Want 100B+ unified memory, no thermal dramaMac Studio M3 Ultra 192 GB.

The dual-3090 pattern survives into 2026 not because it is glamorous, but because the math has not broken. Used-market pricing on the 3090 has been roughly flat since Q3 2024, the 5090 has not collapsed in price, and the open-weights model ecosystem has converged on the 32B–70B band where 48 GB is exactly right. That is a rare alignment, and we expect it to persist through at least mid-2027. More on our editorial stance and benchmark independence is on the about page.

Frequently asked questions

How many tokens per second can two RTX 3090s deliver on Llama 3.3 70B?

Between 14 and 18 tokens per second single-user at Q4_K_M with llama.cpp, depending on context length and prompt processing overhead. With vLLM tensor parallelism the steady-state generation rate sits at 13–15 tok/s but scales to roughly 90–110 tok/s aggregate across 4 concurrent users with continuous batching.

Is NVLink required for a dual-3090 build?

No. For llama.cpp's layer-split mode, PCIe 4.0 x8 is sufficient and NVLink provides effectively zero gain. For vLLM tensor parallelism, NVLink yields a measurable but small 3–6% improvement. Buy the bridge only if you can find one under $100 used.
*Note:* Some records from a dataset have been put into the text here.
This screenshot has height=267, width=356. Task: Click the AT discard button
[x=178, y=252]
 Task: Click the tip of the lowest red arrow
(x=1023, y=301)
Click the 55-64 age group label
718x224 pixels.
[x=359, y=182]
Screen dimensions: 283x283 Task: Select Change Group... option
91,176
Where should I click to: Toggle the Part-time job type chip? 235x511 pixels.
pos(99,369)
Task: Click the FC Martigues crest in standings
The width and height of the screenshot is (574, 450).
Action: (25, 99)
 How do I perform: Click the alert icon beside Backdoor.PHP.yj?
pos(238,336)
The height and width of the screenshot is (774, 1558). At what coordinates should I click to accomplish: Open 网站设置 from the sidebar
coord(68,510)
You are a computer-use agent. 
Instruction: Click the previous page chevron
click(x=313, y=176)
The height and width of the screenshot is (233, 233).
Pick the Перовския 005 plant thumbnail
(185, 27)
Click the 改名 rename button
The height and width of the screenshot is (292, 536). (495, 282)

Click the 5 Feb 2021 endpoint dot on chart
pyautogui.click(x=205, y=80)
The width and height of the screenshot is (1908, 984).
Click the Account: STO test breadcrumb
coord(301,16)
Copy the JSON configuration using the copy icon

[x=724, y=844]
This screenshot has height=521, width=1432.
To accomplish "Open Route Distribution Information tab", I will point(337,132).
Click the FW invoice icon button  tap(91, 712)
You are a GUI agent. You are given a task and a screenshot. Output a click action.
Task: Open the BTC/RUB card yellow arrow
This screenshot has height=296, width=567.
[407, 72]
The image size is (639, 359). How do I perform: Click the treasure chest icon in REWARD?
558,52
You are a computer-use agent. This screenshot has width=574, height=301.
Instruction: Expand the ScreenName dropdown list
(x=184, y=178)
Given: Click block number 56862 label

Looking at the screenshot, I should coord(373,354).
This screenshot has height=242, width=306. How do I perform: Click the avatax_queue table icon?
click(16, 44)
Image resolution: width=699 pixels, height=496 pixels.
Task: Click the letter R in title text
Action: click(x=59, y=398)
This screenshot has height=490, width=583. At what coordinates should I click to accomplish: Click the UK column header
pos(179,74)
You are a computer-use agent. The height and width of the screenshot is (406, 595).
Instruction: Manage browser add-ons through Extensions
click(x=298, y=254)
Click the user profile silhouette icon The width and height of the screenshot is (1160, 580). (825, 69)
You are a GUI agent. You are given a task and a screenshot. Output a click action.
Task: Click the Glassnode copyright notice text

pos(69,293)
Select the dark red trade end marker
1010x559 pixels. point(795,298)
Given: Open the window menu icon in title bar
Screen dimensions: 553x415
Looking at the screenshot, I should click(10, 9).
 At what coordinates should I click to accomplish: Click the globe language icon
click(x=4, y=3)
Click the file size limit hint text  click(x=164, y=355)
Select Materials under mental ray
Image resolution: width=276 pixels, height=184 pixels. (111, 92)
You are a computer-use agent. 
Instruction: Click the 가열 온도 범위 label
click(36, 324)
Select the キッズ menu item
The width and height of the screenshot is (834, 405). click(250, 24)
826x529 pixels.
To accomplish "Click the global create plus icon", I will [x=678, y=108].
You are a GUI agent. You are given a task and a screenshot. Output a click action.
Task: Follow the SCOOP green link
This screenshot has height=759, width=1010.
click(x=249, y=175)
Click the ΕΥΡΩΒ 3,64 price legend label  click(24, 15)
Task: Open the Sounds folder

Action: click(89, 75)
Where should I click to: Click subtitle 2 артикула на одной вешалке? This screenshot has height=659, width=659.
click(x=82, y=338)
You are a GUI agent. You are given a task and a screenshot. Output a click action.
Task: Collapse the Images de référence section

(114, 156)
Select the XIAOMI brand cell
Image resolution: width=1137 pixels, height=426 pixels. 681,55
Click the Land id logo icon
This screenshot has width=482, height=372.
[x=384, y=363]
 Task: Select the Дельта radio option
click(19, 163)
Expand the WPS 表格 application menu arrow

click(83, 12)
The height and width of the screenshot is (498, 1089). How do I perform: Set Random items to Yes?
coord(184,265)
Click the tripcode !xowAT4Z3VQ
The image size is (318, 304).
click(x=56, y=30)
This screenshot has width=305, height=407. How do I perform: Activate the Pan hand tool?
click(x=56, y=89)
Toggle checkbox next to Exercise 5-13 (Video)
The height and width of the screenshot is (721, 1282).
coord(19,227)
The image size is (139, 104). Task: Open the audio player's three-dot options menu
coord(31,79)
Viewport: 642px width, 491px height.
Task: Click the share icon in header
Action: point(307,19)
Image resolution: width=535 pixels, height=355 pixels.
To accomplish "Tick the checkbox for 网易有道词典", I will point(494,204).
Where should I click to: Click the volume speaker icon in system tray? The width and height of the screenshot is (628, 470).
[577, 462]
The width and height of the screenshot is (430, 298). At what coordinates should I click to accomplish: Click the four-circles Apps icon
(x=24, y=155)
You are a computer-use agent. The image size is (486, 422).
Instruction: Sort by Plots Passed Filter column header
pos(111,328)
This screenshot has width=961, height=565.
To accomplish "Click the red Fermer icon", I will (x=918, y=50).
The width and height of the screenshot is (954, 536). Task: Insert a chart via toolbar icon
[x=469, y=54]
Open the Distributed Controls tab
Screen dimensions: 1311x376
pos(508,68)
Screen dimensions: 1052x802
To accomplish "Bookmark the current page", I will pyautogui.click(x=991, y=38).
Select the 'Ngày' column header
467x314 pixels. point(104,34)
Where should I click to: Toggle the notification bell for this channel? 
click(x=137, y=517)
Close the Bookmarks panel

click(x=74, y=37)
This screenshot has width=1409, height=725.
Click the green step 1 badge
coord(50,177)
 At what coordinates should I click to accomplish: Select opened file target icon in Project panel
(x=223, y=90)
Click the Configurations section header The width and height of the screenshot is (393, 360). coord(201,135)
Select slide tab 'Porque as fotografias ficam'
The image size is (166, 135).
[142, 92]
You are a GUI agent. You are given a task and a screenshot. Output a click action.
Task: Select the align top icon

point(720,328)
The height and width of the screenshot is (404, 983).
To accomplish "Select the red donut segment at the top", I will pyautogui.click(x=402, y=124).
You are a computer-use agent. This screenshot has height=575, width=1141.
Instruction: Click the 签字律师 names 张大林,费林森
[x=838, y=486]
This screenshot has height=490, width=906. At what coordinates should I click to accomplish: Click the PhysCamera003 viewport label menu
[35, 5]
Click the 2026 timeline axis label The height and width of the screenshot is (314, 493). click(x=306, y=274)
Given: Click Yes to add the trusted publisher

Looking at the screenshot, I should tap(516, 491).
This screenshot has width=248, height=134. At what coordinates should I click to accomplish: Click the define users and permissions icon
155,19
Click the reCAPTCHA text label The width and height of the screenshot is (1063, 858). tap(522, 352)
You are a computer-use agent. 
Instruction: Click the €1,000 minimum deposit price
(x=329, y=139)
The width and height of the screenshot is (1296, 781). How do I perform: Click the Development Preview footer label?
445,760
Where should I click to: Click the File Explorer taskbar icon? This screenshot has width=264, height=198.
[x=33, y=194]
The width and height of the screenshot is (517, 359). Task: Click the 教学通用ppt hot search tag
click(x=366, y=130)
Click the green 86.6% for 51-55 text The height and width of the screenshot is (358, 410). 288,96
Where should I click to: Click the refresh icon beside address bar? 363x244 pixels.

Will two 3090s fit Mixtral 8x22B or DeepSeek-V3?

Mixtral 8x22B fits at Q3_K_M with degraded quality. DeepSeek-V3 671B does not fit in any usable quant — it requires roughly 350 GB of VRAM at Q4. The dual-3090 ceiling is 70B-class dense models, or sparse MoE up to ~150B total parameters.

What power supply do I need?

1500 W 80+ Titanium minimum, with two distinct EPS/PCIe rails. We recommend the Corsair AX1600i or Seasonic PRIME PX-1600. Cheaper 1300 W units can technically run the build at power-limited 280 W per GPU, but leave no transient headroom for prompt-processing spikes.

Should I wait for the RTX 5090 to drop in price instead?

No. The 5090 has 32 GB of VRAM, which cannot hold Llama 70B at usable quant. It is faster per card on 32B-class models, but the entire point of the dual-3090 pattern is the 48 GB VRAM pool. The 5090 solves a different problem.

Can the build run image and video models too?

Yes. FLUX.1 dev runs at ~1.8 s/image at 1024² on a single 3090. Wan2.1-T2V-14B fits in 24 GB at Q4 for 5-second clips. The second card is wasted for these workloads — use one card for image/video, one for the LLM endpoint, or schedule them separately.